The plaque was presented to Elinor’s mother, Leta Evans, in the early 1970s by the president of the Corona Land Company, the developer of Canyon Lake.
After a lifetime of living in Canyon Lake, Elinor and Don are preparing to move to Salem, Oregon, at the end of February to be closer to their son. As a parting gift, Elinor donated the plaque to the people of Canyon Lake.
The plaque reads:
On this property, Henry H. Evans started ranching in 1880. The family ranch house that stood near what is now Lucky Cove (then Salt Water Creek) is long gone, but to the Evans family, including Don and Elinor Marin who operated this store, the land is still alive with memories and mementos of days when this area was called Railroad Canyon.
Mrs. Martin’s father, George Dewey Evans, was born here in 1897. Back then, the canyon was still raw country, peopled by Mexican railroad workers, bootleggers, and miners. Abandoned mines that once produced about $1.50 a day in gold ore may be seen behind the hills west of Mariner’s Day.
With his seven brothers and sisters, Dewey learned this canyon area from the backs of cow ponies while driving the Evans’ cattle herds across the grazing land. It was the children’s job to keep the stock off the Santa Fe railroad tracks running down the canyon between Perris and Alberhill.
In winter, especially, the cattle would lie on the tracks to keep warm. Occasional casualties (one train killed 14 beeves) were welcomed by the section workers living in boxcars in Big Bass Cove area. For them, it meant fresh meat.
In 1916, when a major flood washed out the canyon tracks, young Dewey Evans walked on the rails and ties floating on the surface of the roiling waters. He saw the rebuilt spur suffer the same fate in the flood of 1927. The following year, Santa Fe abandoned the branch and some sections of the old tracks are still on the bottom.

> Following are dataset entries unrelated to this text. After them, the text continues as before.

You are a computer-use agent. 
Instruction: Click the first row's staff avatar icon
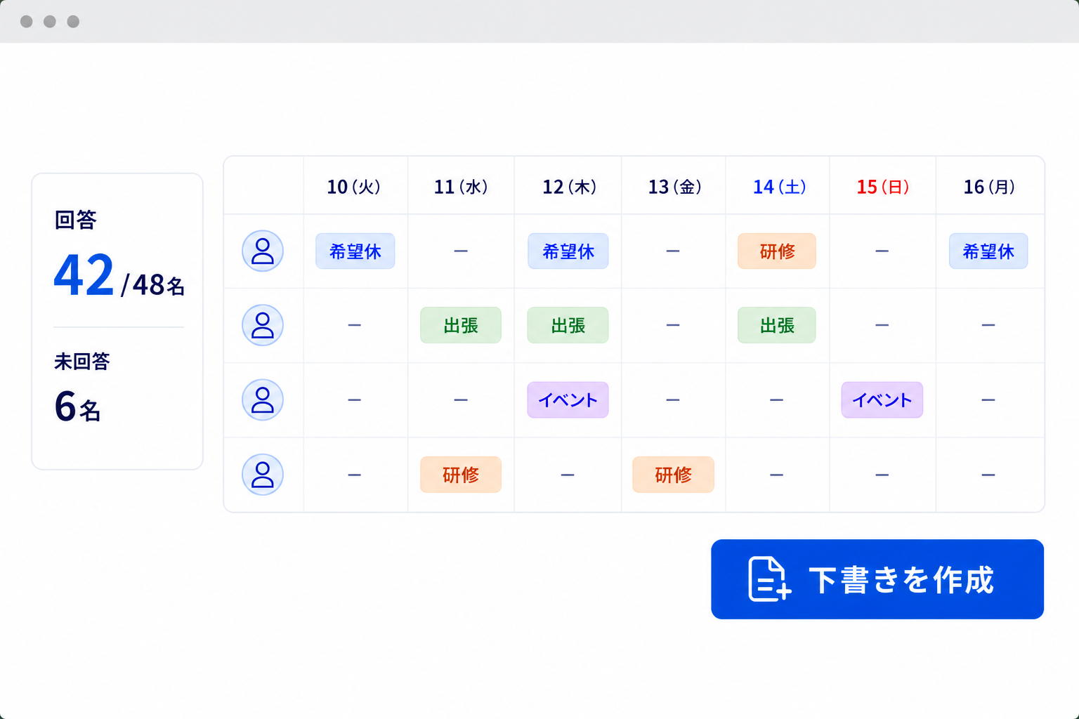pos(263,251)
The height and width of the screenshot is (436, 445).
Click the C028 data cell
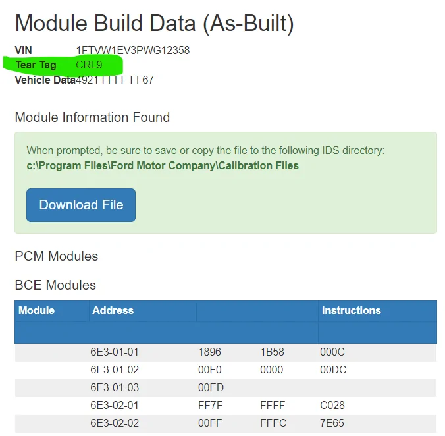click(332, 406)
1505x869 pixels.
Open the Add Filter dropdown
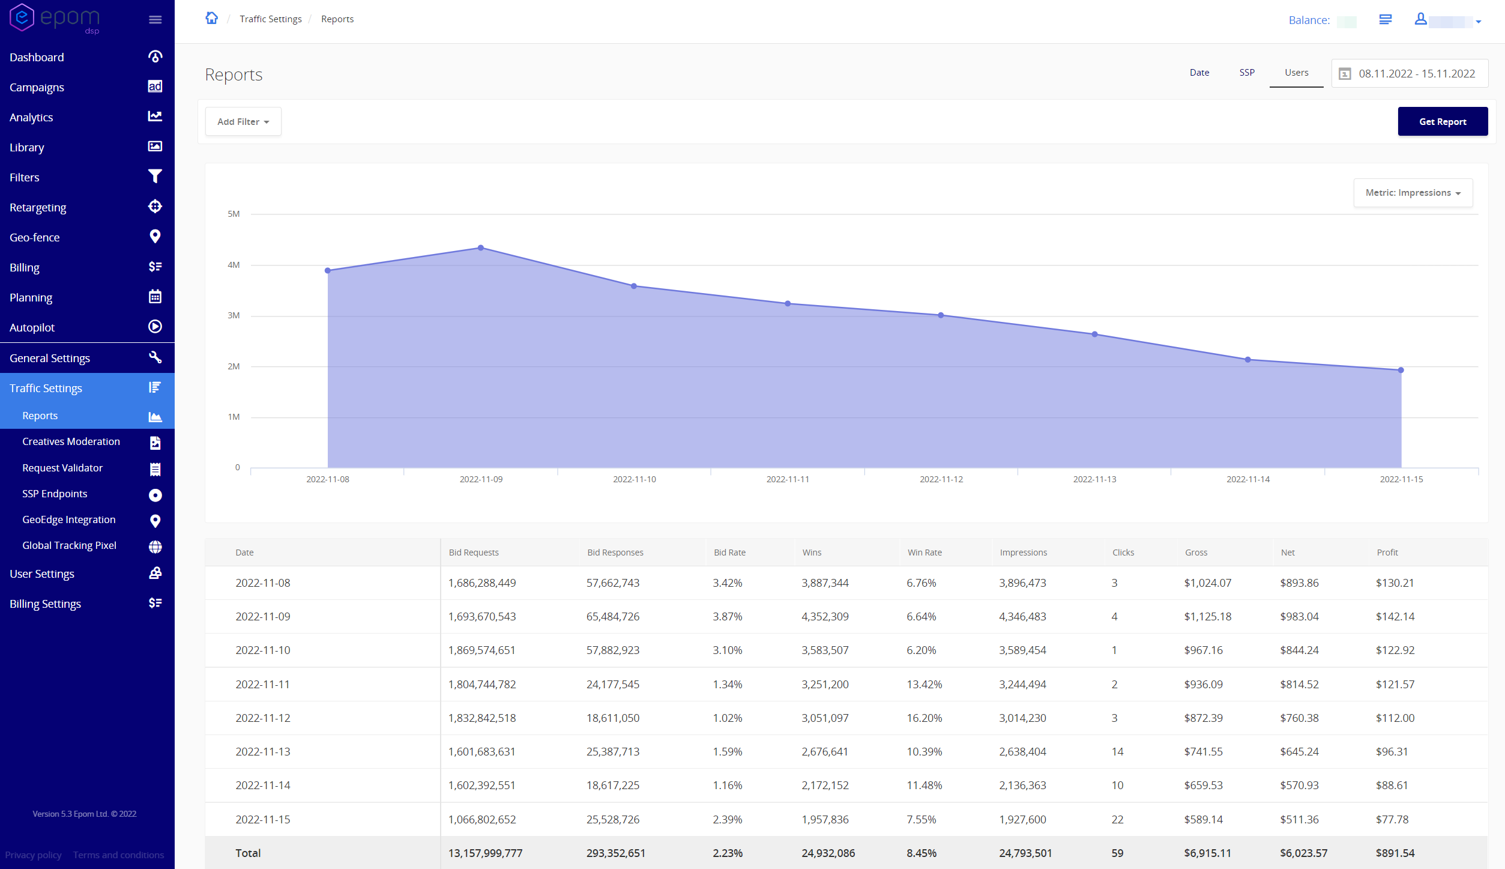tap(243, 122)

In 1925, five years before Henry’s death, most of the ranches’ 1500 Acres were sold to Temescal Water Co. The dam was built and the first water impounded in 1929. Dewey and his school teacher wife, Leta, rented land from Temescal briefly as pasture before opening the reservoir as a public fishing and duck hunting resort in 1937. The Evans family, since that time, has continued to operate the property as recreation area. Momentos of Railroad Canyon are in the case.